Humans have always used drugs as medicinal
agents to maintain or restore health or reduce the
secondary symptoms of ill health such as pain or
psychiatric or psychological illness, or as part of
cultural or religious rituals or to facilitate social
interaction. Alcohol was used as a health, religious,
cultural and social adjunct by all indigenous people
except the Australians and some North Americans.

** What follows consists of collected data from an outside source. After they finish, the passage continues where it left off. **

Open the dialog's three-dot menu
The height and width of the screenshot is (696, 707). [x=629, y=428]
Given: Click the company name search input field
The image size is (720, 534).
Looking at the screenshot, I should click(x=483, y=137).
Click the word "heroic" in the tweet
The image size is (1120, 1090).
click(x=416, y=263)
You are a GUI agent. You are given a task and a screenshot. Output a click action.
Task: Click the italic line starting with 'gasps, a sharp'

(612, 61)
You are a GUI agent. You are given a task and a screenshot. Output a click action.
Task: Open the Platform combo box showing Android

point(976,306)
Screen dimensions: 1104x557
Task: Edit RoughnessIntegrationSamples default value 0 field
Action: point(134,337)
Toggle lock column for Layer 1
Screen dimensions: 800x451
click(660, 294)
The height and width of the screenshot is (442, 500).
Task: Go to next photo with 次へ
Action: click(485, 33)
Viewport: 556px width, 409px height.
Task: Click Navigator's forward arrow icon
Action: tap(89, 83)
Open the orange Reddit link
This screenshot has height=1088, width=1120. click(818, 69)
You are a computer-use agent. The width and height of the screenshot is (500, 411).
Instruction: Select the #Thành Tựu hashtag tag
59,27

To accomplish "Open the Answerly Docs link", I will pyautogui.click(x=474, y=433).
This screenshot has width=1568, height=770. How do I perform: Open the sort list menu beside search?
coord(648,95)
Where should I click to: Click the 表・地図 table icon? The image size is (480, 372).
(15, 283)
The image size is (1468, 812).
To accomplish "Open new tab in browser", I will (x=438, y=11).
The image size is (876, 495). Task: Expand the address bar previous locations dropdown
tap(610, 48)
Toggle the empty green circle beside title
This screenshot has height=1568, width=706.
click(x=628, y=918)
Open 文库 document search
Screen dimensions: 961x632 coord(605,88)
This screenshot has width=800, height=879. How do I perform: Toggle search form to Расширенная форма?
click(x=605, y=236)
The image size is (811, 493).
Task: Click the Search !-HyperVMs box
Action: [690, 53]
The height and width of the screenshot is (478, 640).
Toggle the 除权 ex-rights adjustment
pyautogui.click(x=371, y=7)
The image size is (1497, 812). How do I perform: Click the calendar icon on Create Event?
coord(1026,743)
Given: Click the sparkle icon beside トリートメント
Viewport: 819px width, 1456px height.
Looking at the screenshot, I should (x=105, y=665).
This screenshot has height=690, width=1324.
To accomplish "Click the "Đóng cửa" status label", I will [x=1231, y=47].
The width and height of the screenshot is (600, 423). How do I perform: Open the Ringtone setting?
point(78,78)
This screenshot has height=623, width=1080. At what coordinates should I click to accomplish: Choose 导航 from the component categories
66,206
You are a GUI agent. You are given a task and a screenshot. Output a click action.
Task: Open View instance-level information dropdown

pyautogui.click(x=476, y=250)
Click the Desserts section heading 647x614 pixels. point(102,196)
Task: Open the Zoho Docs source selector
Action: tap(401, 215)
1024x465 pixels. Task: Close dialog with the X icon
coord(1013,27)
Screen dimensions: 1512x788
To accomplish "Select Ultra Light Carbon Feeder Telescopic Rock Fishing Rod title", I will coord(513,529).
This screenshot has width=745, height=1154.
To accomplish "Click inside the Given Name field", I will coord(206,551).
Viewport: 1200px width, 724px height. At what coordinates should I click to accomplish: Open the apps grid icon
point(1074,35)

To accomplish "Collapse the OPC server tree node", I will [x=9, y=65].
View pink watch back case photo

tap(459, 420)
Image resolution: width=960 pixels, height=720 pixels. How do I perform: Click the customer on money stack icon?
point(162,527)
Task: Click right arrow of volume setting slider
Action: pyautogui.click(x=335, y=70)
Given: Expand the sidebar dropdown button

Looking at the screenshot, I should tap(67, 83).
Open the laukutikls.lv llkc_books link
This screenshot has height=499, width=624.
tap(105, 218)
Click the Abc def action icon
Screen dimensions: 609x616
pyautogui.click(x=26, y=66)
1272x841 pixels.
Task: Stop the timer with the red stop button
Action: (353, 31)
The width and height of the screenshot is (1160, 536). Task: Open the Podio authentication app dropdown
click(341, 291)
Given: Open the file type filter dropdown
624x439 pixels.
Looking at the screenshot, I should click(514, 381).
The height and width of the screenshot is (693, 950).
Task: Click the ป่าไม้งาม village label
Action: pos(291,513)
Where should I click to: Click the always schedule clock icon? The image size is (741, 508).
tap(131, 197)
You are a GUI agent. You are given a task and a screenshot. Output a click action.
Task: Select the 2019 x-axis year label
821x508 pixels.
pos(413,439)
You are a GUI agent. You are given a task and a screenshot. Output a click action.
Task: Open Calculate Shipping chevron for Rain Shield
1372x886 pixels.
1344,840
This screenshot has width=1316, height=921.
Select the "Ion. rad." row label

Although use of other drugs generally reflected the
indigenous plants and the climate of the places in
which each culture developed, increased international
mobility and trade has gradually reduced these
geographic and cultural distinctions beween races or
cultures.
1. Caffeine was introduced to Europe as coffee by the
Middle Eastern traders, tea from China, cola nuts
from West Africa and cocoa from Mexico and the
Carribean Islands.
2. Tobacco was introduced to Europe by Columbus and
Drake from North America.
3. Cannabis was used in China as early as 2737 B.C.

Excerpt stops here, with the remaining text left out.